Personal information
- Full name: Jack Owens
- Born: 3 August 1902 Broken Hill, New South Wales
- Died: 26 September 1942 (aged 40) Adelaide, South Australia
- Original team: West Broken Hill
- Position: Full-forward

Playing career^{1}
- Years: Club / Games (Goals)
- 1924–35: Glenelg / 177 (827)
- ^{1} Playing statistics correct to the end of 1935.

Career highlights
- SANFL Premiership captain 1934; SANFL Leading goalkicker 1927, 1928, 1932; Glenelg Leading goalkicker 1924, 1925, 1926, 1927, 1928, 1929, 1930, 1931, 1932, 1934;

= Jack Owens (footballer) =

Australian rules footballer

Jack Owens (3 August 1902 – 26 September 1942) was an Australian rules footballer who played for Glenelg in the South Australian National Football League (SANFL) during the 1920s and 1930s.

==Life and career==
Originally from the West Broken Hill club, Owens was a miner in that city at eighteen, and during this work he suffered severely from dust in his lungs. The youngest of four Glenelg recruits from Broken Hill in 1923 and 1924, Jack Owens became a prolific left footed full-forward who excelled despite playing much of his career in the league’s weakest team. He favored the screw punt when he lined up for goals and it was effective as he topped Glenelg's goalkicking every year from 1924 to 1932, as well as for a tenth time in 1934. On three of those occasions he was the league's leading goal scorer, outright in 1927 and 1928 with 80 and 83 goals respectively while he tied for the mantle in 1932 with Ken Farmer on 102 goals.

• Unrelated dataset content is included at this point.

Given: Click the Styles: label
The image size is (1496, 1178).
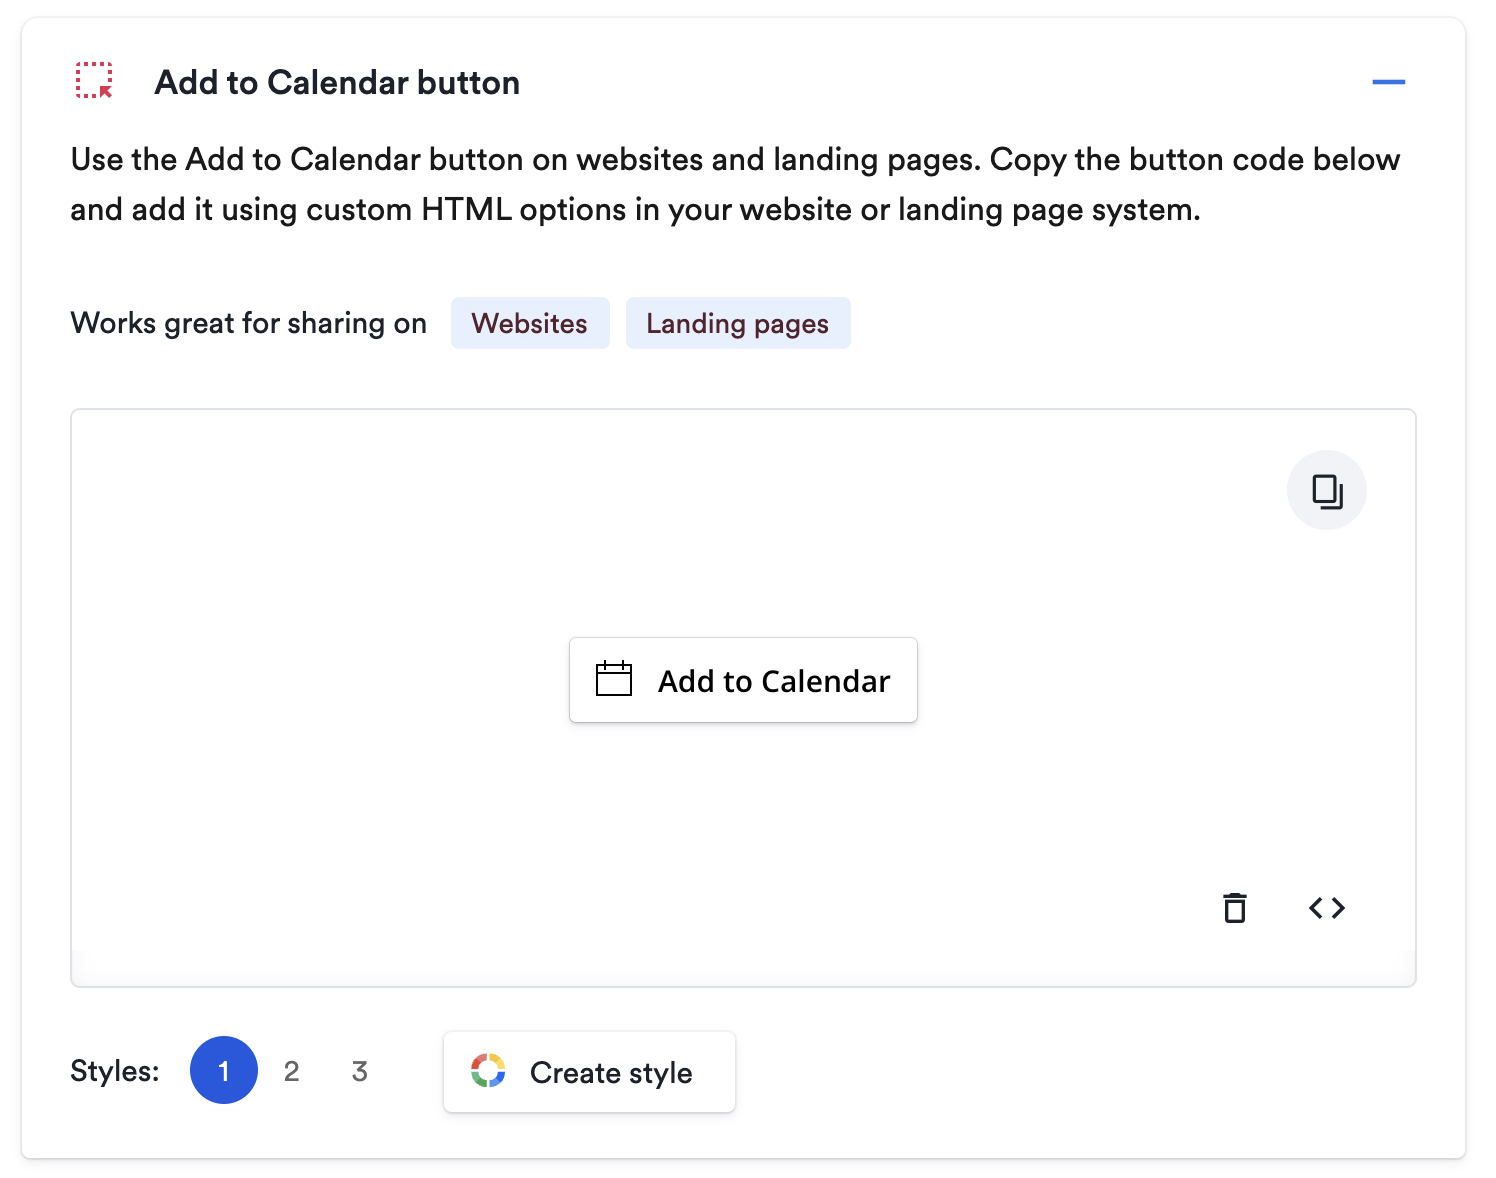Looking at the screenshot, I should tap(115, 1071).
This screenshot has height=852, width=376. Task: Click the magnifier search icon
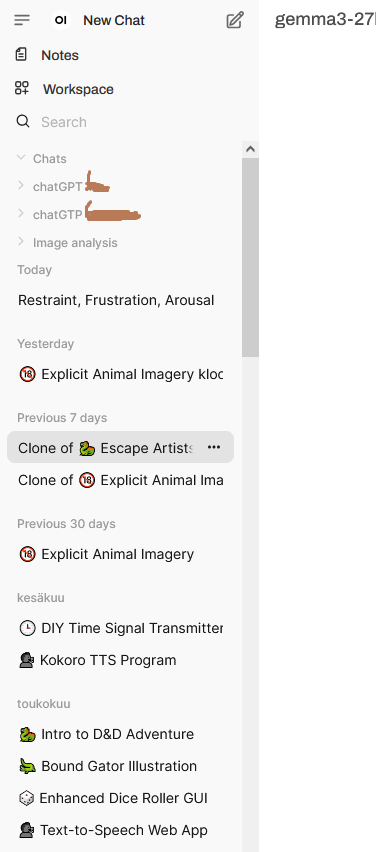[23, 121]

Towards the end of his career, Glenelg began to improve and in 1934 he captained the club to their inaugural SANFL premiership. He was also South Australian captain for interstate matches in 1933 and 1934. In all he appeared for South Australia on nine occasions and kicked 26 goals.

At the age of 32, however, Owens showed he was on the decline so quickly in 1935 that he announced his retirement after just three games and eight goals. Only seven years later, in 1942, he died after a long illness.

In 2002 Owens was in the first group of players inducted into the South Australian Football Hall of Fame.